GRIPS Development Forum > Diversifying PRSP > ch2. Global Development Trend and PRSP

"Goals for Development: History, Prospects and Costs"
written by Shantayanan Devarajan, Margaret J. Miller, and Eric V. Swanson
World Bank Discussion Paper No. 2819, April 2002

Main Points:

This paper provides a preliminary estimate of the additional aid required if countries would work vigorously toward meeting the Millennium Development Goals (MDGs). The authors have adopted two approaches in estimating the resource gap.

--> paper "Goals for Development: History, Prospects and Costs" pdf file

Approach 1: estimating the additional resources necessary to increase economic growth so as to reduce income poverty

The following steps are taken to calculate additional aid requirement for halving poverty.

  • use a simple, "two-gap" growth model in which growth depends on the level of investment and the efficiency with which investment is turned into output (ICORs).
  • assume that for a given rate of growth per capita GDP, the rate of poverty reduction depends on the shape of the income distribution and the level of average income relative to the poverty line.
  • estimate the amount of additional investment needed (= ODA for the poorest countries), by calculating the average rate of growth required to reach the income poverty goal in 2015, based on the existing poverty level and income distribution.

Furthermore, to better reflect the factors for aid effectiveness, developing countries are divided into the following groups, and necessary adjustments are made in applying the above growth model.

  • Group I: 86 countries where additional aid has little impact on poverty reduction (aid has little effect on growth rates, for being "on track" with the current resources etc.);
  • Group II (primarily low-income countries): 65 countries which are unlikely to achieve the MDGs without aid. This group can be further divided into: (i) countries with good policies and (ii) countries with poor policies.

It is estimated that incremental costs of achieving this goal to be in the range of $54-$62 billion.

Approach 2: estimating the cost of meeting specific goals in education, health and environment

The authors acknowledge the difficulty in calculating the cost of attaining the social goals, due to the interdependent nature of these goals and a danger of double-counting. (For example, child mortality reduction is significantly achieved by increasing the number of mothers with primary education.) Thus, the paper has made use of existing estimates of some of the individual goals, some of which are based on country-level analysis and judged relatively reliable. Moreover, the following steps are taken.

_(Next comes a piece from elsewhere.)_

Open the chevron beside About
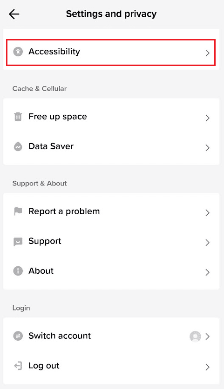The width and height of the screenshot is (224, 389). pyautogui.click(x=207, y=272)
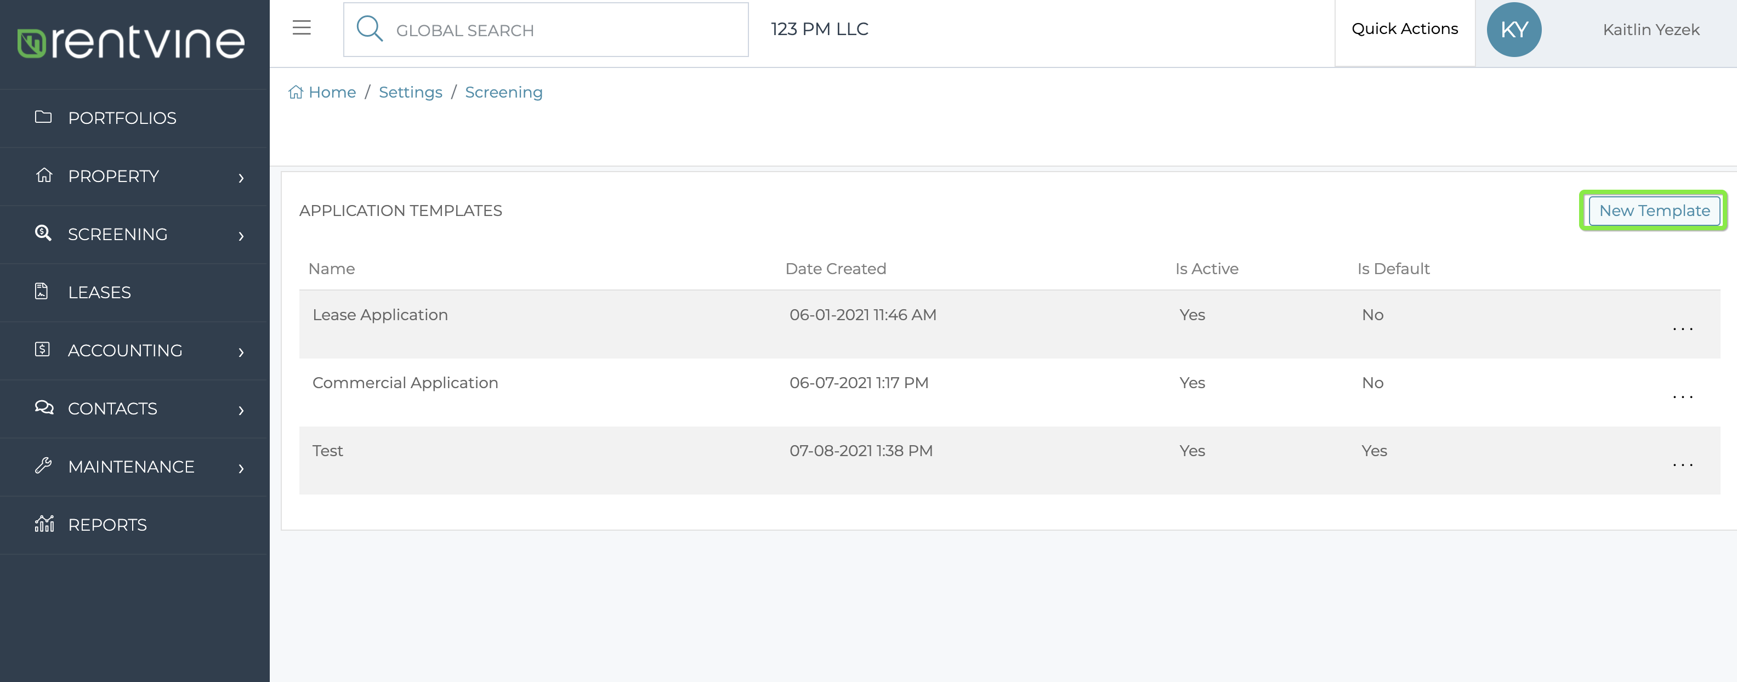Viewport: 1737px width, 682px height.
Task: Open the Contacts sidebar menu
Action: (x=135, y=408)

  • In education, a unit cost approach has been used to estimate the cost of attaining universal primary education by 2015. Also, the cost of meeting the 2005 gender equality target in secondary education is calculated by assuming constant average costs for enrollment and then increasing the numbers of girls in school so that the ratio of girls to boys would be 1:1: by 2005.
  • In health, critical inputs for selected health interventions are identified and costed including: (i) rehydration therapy, vaccinations and promotion of breast feeding (for infant mortality reduction); (ii) prophylaxis treatments for pregnant women and mosquitoes (for malaria control); (iii) DOTS program (for tuberculosis control); (iv) the costs of prevention and treatment campaigns (for AIDS control).

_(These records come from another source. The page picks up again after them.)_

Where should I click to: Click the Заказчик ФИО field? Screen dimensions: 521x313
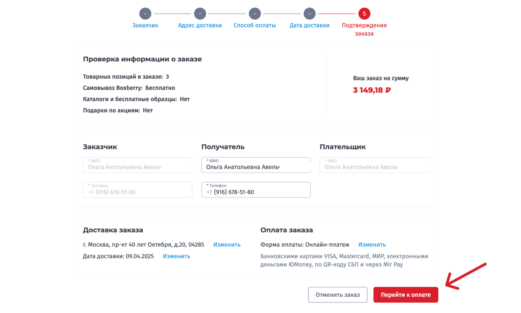137,165
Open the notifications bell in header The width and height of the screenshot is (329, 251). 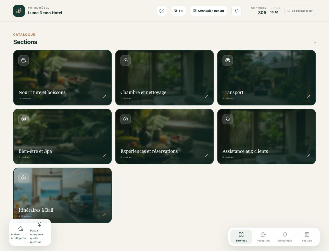[236, 11]
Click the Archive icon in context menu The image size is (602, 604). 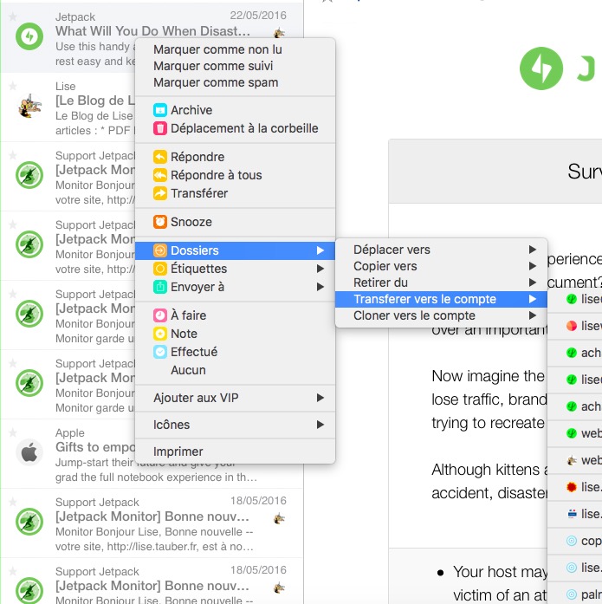(x=160, y=110)
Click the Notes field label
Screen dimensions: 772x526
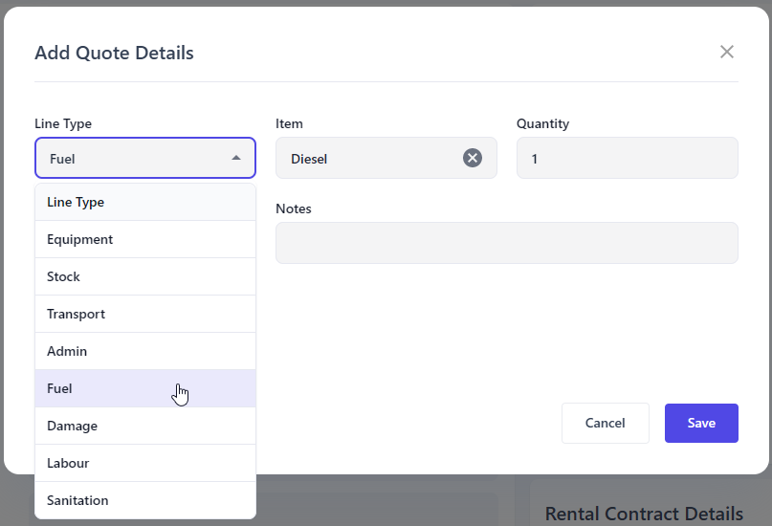pos(294,208)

These estimates yield a rough breakdown of the additional costs of achieving the social goals as follows:


$10-$30 billion

Health $20-$25 billion
Environment $5-$21 billion


$35-$76 billion

In conclusion, the paper states that because the estimate using the two approaches are in the same range, there is some reason to think that an increase in foreign aid of an amount equal to current foreign aid ($57 billion) is about the right order of magnitude for achieving the development goals.

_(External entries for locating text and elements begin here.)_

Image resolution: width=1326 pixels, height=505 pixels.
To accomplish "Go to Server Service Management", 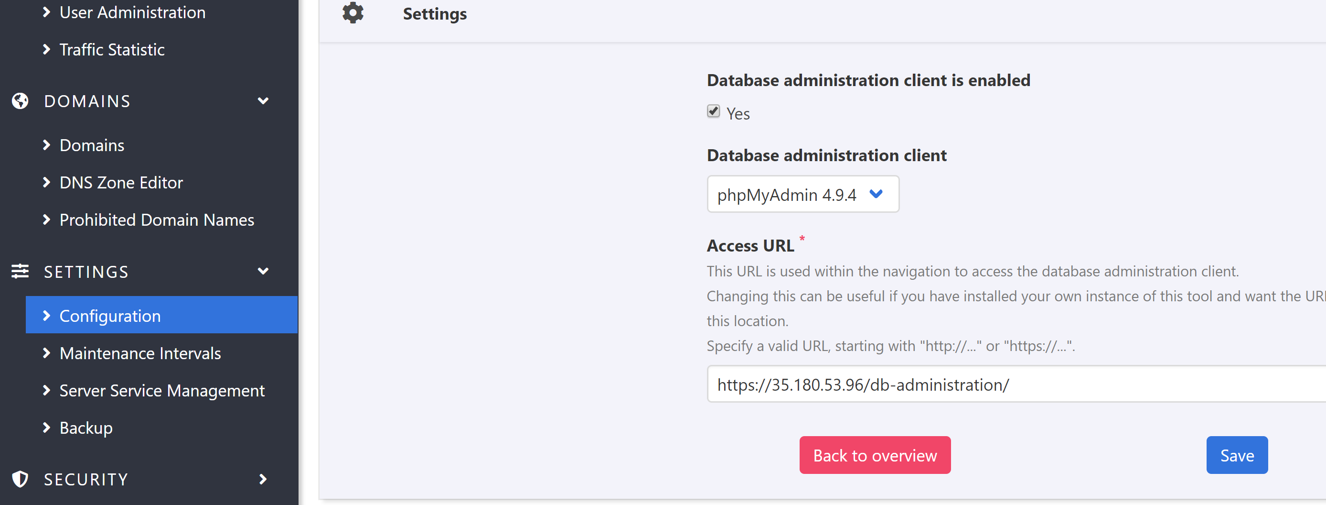I will click(x=162, y=391).
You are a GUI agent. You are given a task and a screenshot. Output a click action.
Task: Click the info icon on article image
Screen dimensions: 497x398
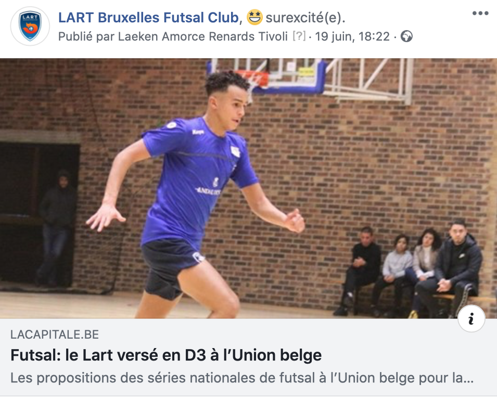click(x=471, y=318)
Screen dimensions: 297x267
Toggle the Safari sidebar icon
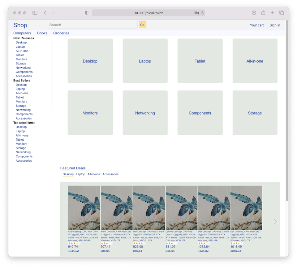click(x=35, y=13)
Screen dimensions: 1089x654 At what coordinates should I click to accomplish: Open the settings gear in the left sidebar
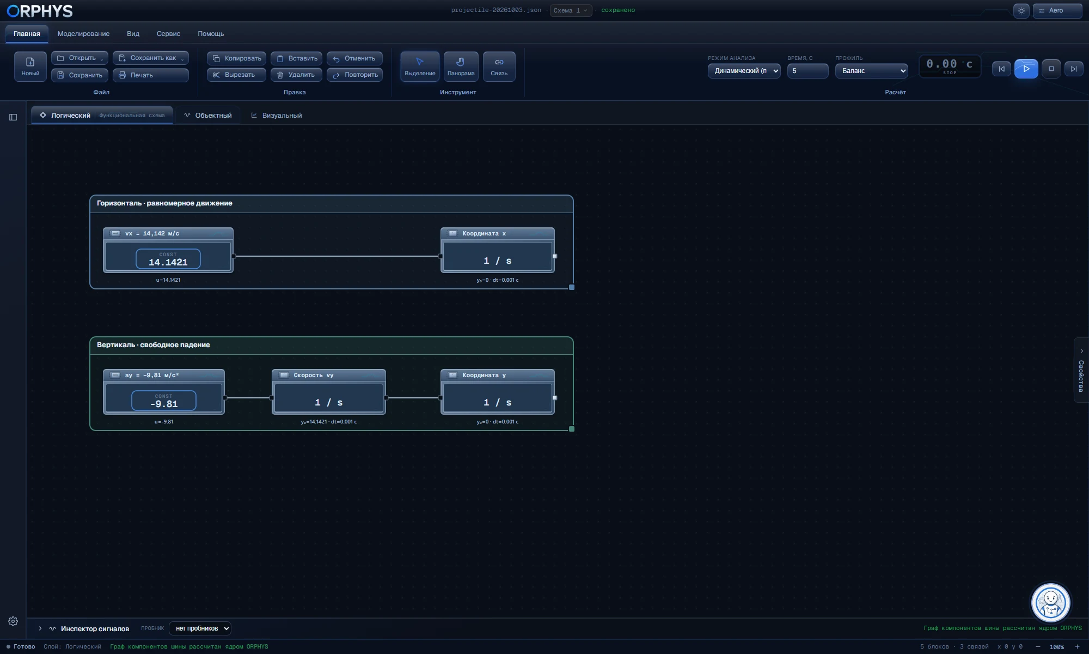click(x=13, y=621)
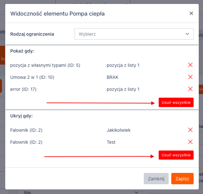Remove the 'pozycja z własnymi typami' condition
The width and height of the screenshot is (203, 194).
tap(190, 65)
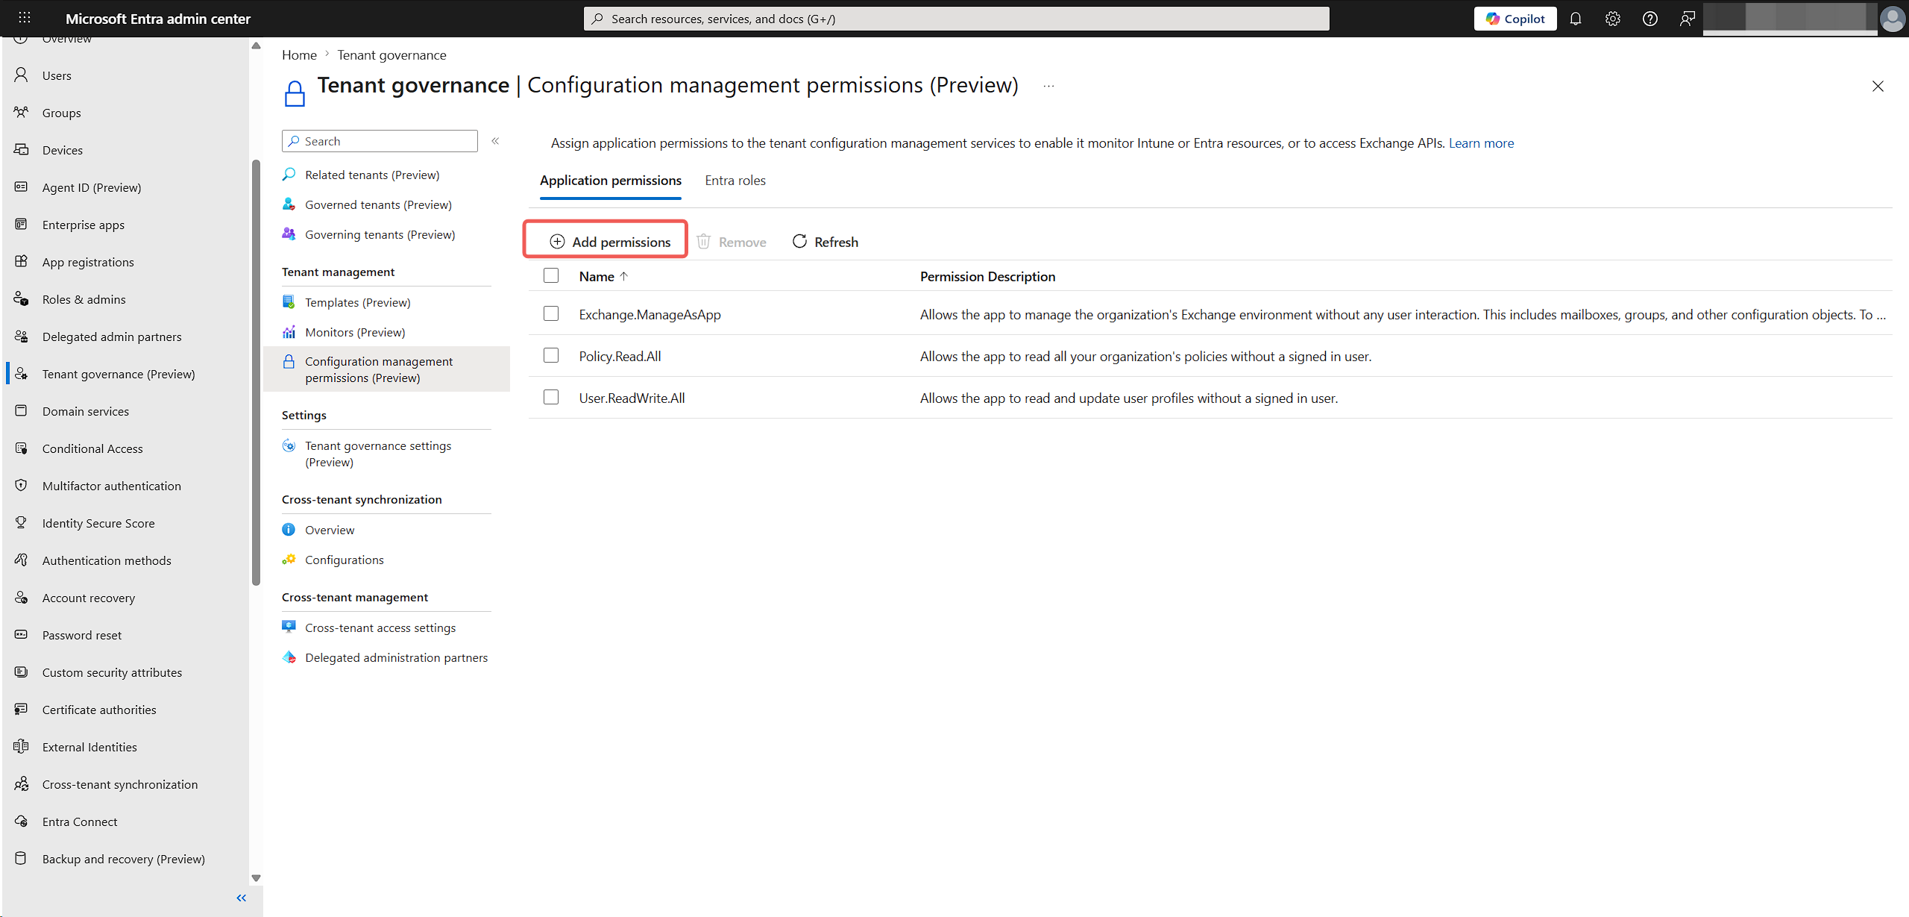
Task: Click the feedback person icon
Action: 1687,19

Comments (by GRIPS Development Forum)

This paper was prepared at the request by Bank senior management to calculate the World Bank's estimates of costing the MDGs. We consider that while this is a timely effort, the paper needs more careful examination, particularly on the appropriateness of its underlying assumptions. At least, the following issues should be further analyzed.

  • The paper is based on two approaches, which are quite different in their assumptions of poverty reduction mechanisms as well as their policy implications. To reduce poverty, the first approach supports the policy measures to promote broad-based growth (investment-growth-poverty reduction), while the second approach supports the pro-poor targeting measures. The paper does not explain clearly the relationship between the two different approaches.
  • Neither is it clear why additional resource requirement must entirely come from ODA. Mobilization of private investment and domestic savings should also play an important role and be promoted.
  • The paper appears to be optimistic about the absorptive capacity of aid recipients, when aid is doubled.
  • This paper does not address alternative ways of allocating resources to attain the MDGs. Although the estimate assumes country-based poverty reduction efforts, it may be more efficient to geographically concentrate resources on those countries where the absolute number of the poor is significant (e.g., China, India).

Note: The comments are based on our interview with one of the authors in May 2002.